[Saved data entries]

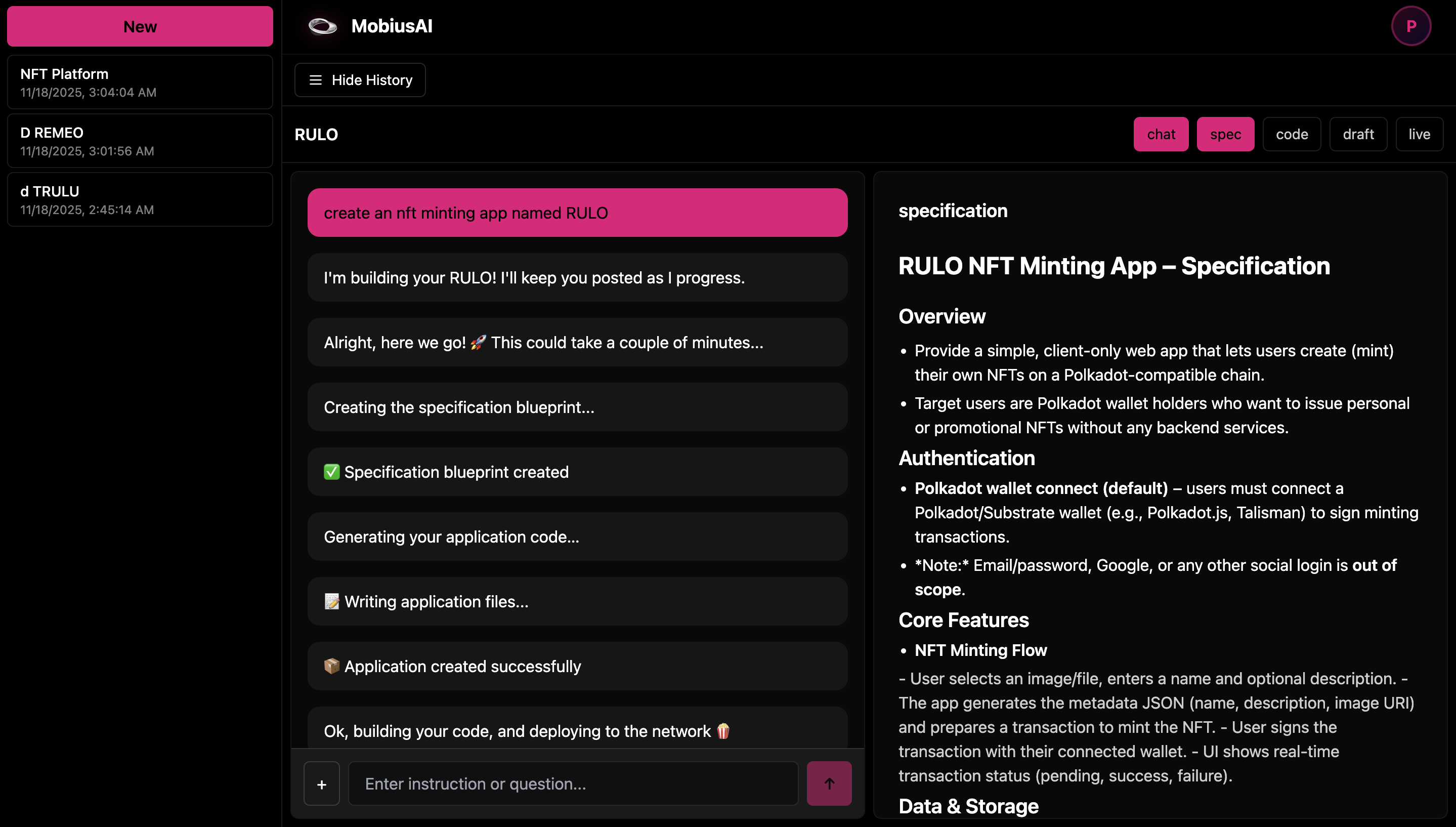Click the MobiusAI ring logo icon
This screenshot has width=1456, height=827.
pyautogui.click(x=322, y=26)
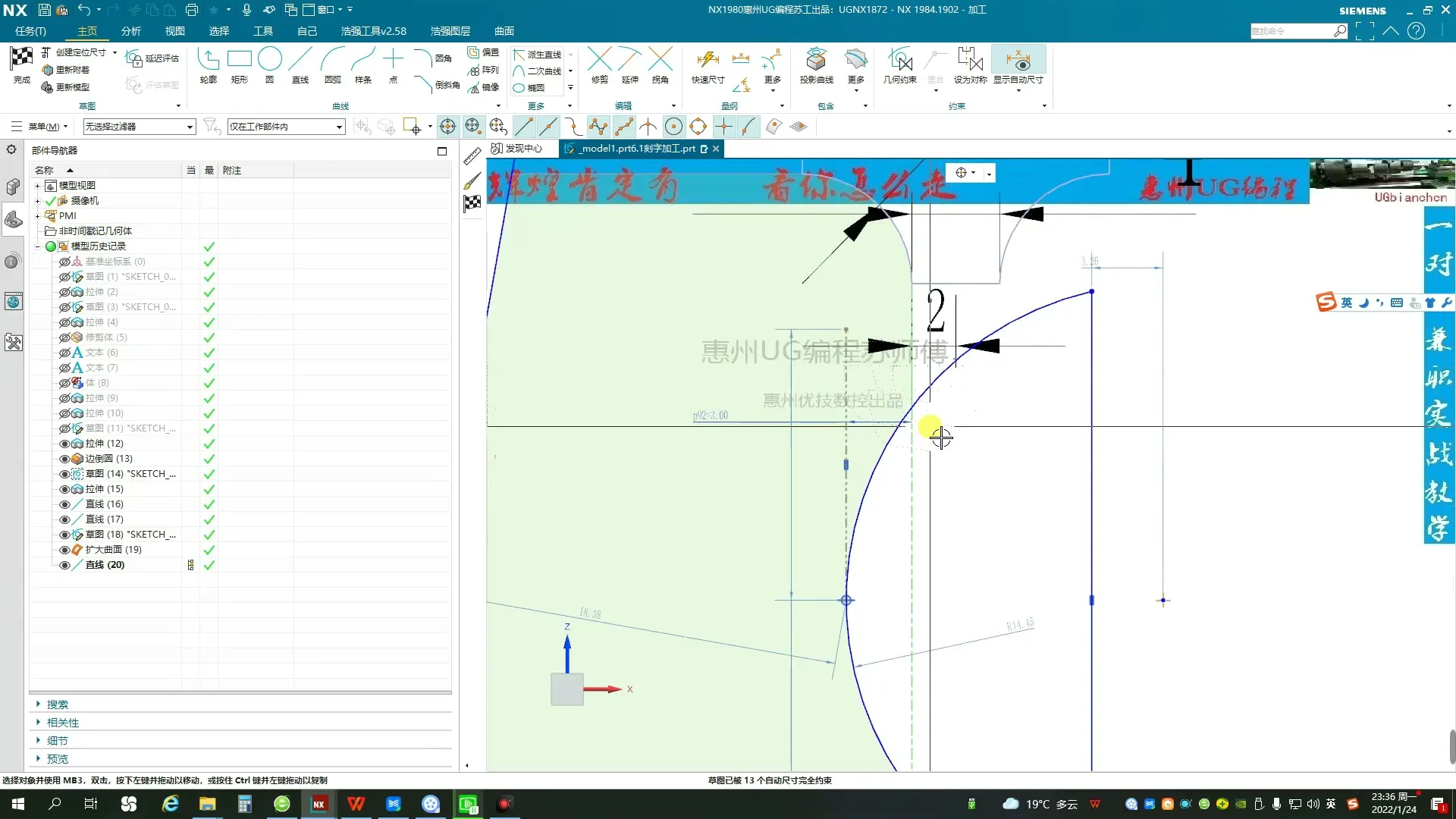Click the 几何约束 (Geometric Constraints) icon
This screenshot has width=1456, height=819.
point(899,61)
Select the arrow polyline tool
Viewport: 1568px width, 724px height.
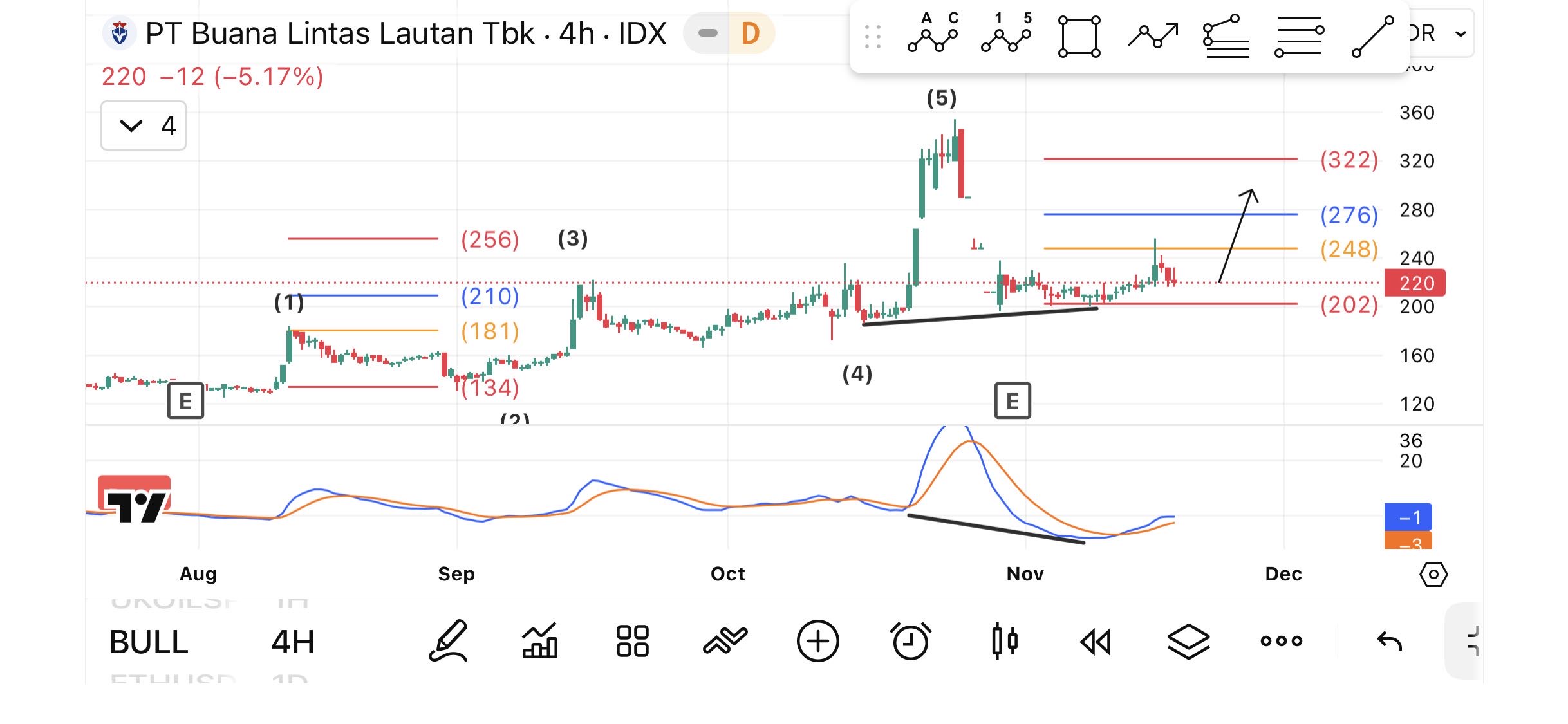1153,36
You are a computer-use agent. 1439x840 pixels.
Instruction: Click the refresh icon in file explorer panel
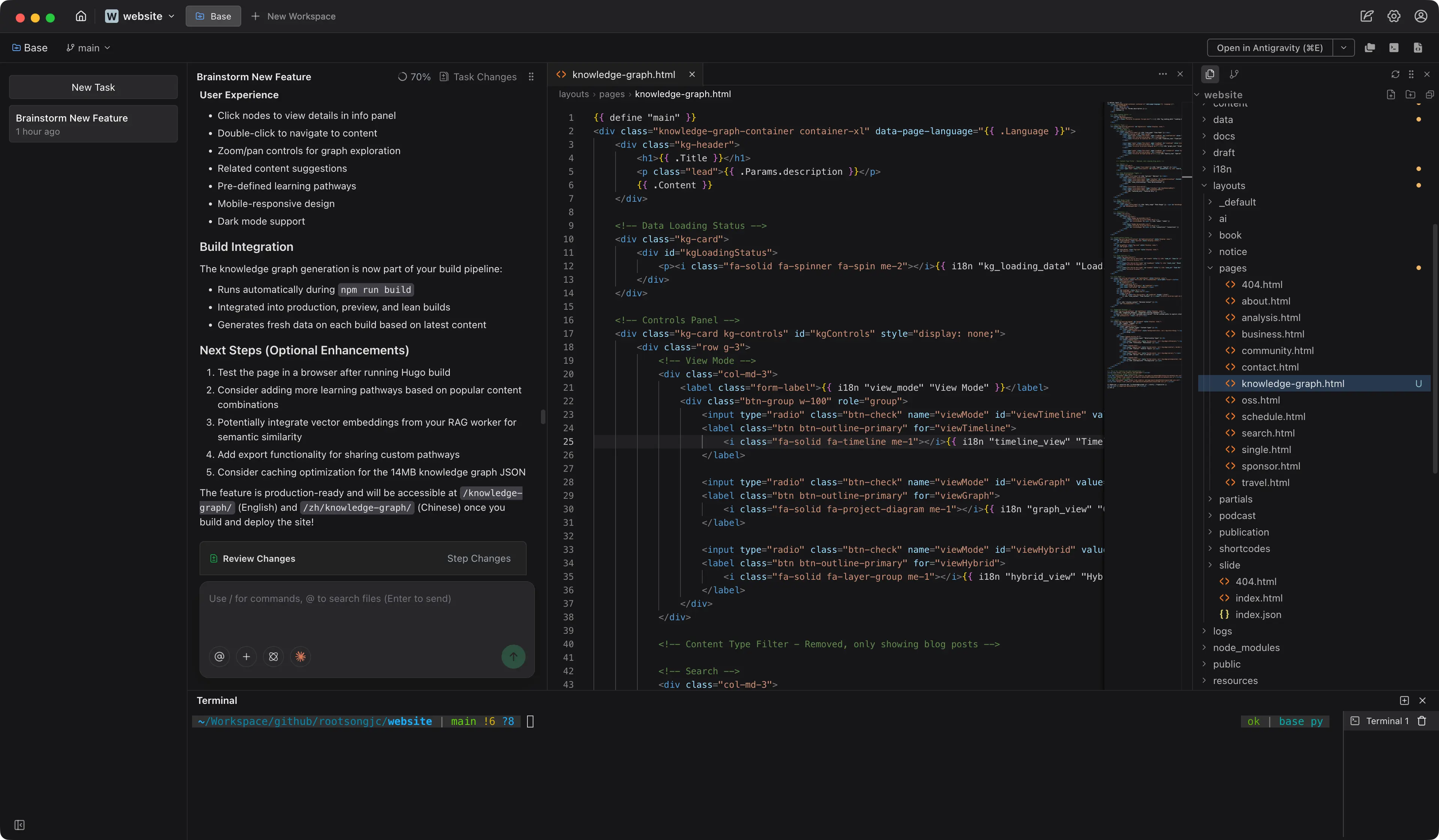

§ **DIRECTIONS**:
A word-for-word copy is needed of the lines from the line holding "Select the arrow polyline tool" through the end of the records, both included, excluding every picture.

§ **SOLUTION FOR THIS TASK**:
Select the arrow polyline tool
Viewport: 1568px width, 724px height.
1153,36
You are a computer-use agent. 1439x840 pixels.
Instruction: Click the refresh icon in file explorer panel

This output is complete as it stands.